Now, these sensors can be used to monitor

the device's temperature, its CPU usage, and its memory,

and these things can be key indicators

of whether a device is operating properly

or is about to suffer a catastrophic failure.

Our first sensor measurement we need to talk about

is the temperature of the device.

Now, most network devices like your routers,

switches, and firewalls

have the ability to report on the temperature

within their chasses.

Now, depending on the model,

there may be only one or two temperature readings

or on some larger enterprise devices,

you may have a temperature reading

on each and every controller, processor, interface card,

and thing like that inside the system.

Now, the temperature centers

can be used to measure the air temperature

inside the intake outlet

and the air temperature at the exhaust outlet at a minimum.
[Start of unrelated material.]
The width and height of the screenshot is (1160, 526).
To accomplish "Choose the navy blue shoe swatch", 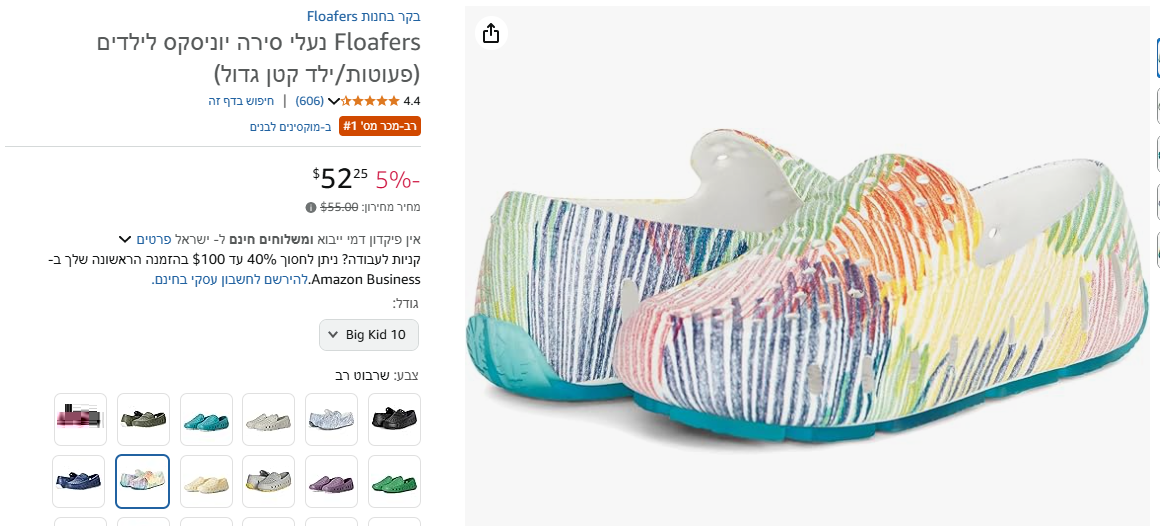I will (78, 481).
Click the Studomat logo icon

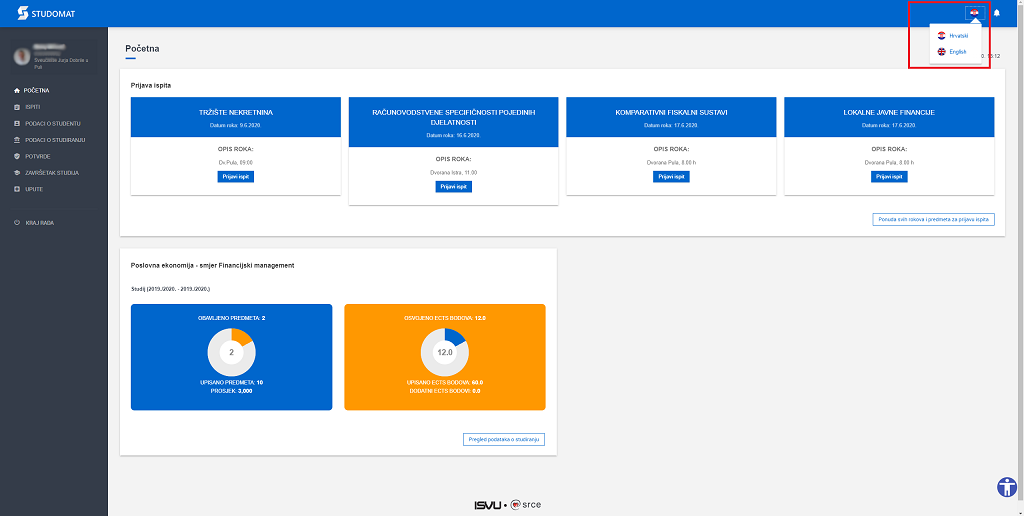(x=24, y=13)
Now, for each of these sensors,

you can set up minor and major temperature thresholds.

A minor temperature threshold is used to set off an alarm

when a rising temperature is detected,

but it hasn't reached dangerous levels yet.

When this occurs,

a system message is displayed,

an SNMP notification is sent,

and an environmental alarm can be sounded.

Now, when you have a major temperature threshold,

this is going to be used to set off an alarm

when the temperature reaches dangerous conditions.
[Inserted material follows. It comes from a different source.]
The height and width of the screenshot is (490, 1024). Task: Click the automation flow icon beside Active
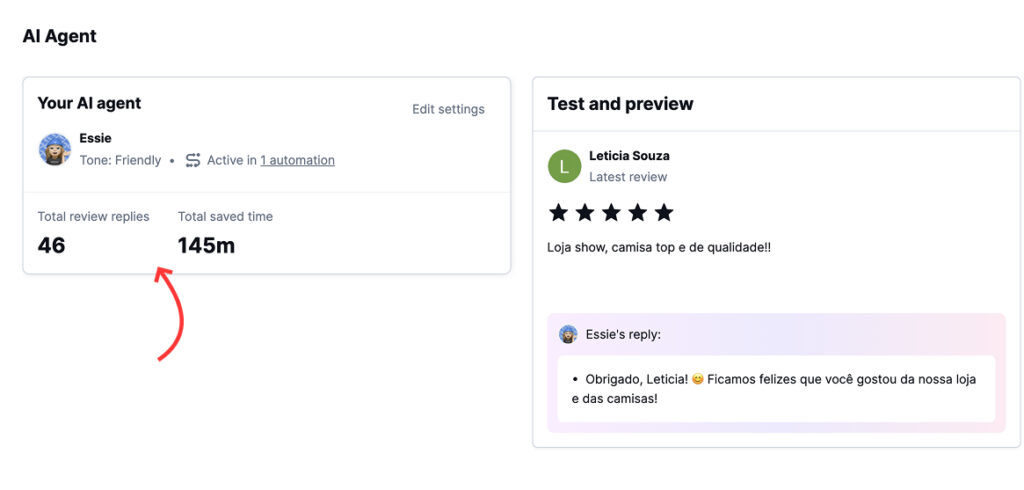193,160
At this level, we want to still display those system messages,

get that SNMP notification,

and have the environmental alarm sounded.

But in addition to that,

the device can actually start to load shed

by turning off different functions to reduce the temperature

being generated by the device's processor.

For example, let's say you have a router

with multiple processing cards in it.

That device may shut down one of those processing cards

to prevent the entire system from overheating.

That's what I mean by load shedding.

Now, when a device runs at excessive temperatures

for too long,

the performance will decrease on that device

and the lifespan will decline on that device as well.

Over time, that device can even suffer

a catastrophic failure from overheating.

Our second sensor measurement we need to talk about

is CPU usage or utilization on the device.

At their core,

routers, switches, and firewalls

are just specialized computers.

When these devices are running under normal conditions,

their CPU or central processing unit

should have minimal utilization

somewhere in the range of 5 to 40%.

But if the devices begin to become extremely busy

or receive too many packets from its neighboring devices,

the CPU utilization can become over-utilized

and the percentage will increase.

Now, if the CPU utilization gets too high,

the device could become unable to process any more requests

and it'll start to drop packets

or the entire connection could fail.

Usually, when you see a high processor utilization rate,

this is an indication of a misconfigured network

or a network under attack.

If the network is misconfigured,

for example, let's say you have a switch

that's misconfigured,

you can end up having a broadcast storm that occurs,

and that's going to create

an excessive amount of broadcast traffic

that'll cause the switch's CPU to become utilized

as it tries to process all those requests.

Similarly, if you have a lot of complex

and intricate ACLs on your router,

and then people started sending a lot of inbound traffic,

that router has to go through all of those ACLs each time

for that traffic and that can make it become unresponsive

due to high CPU usage.

As an administrator,

you need to monitor the CPU utilization

in your network devices

to determine if they're operating properly,

if they're misconfigured,

or if they're under attack.

The third sensor measurement we use

is memory utilization for the device.

Similar to high CPU utilization,

high memory utilization can be indicative

of a larger problem in your network.

If your devices begin to use too much memory,

this can lead to system hangs, processor crashes,

and other undesirable behavior.

To help protect against this,

you should have minor, severe,

and critical memory threshold warnings

set up in your devices

and reporting back to your centralized monitoring dashboard

using SNMP.

As a baseline,

your never devices should operate

at around 40% memory utilization

under normal working conditions.

During busier times,

you may see this rise up to 60 to 70%,

and during peak times it may be up to 80%,

but if you're constantly seeing memory utilization

above 80%,

you may need to install a larger

or more powerful device for your network,

or you could be under an attack

for an excessive amount of time

that's causing excessive loading.

As you begin to operate your networks in the real world,

you're going to begin to see what normal looks like

for your particular network.

As you see temperatures rising

or CPU and memory utilizations increase,

this can trigger alarms in the network configuration

or a network performance issue is happening right now.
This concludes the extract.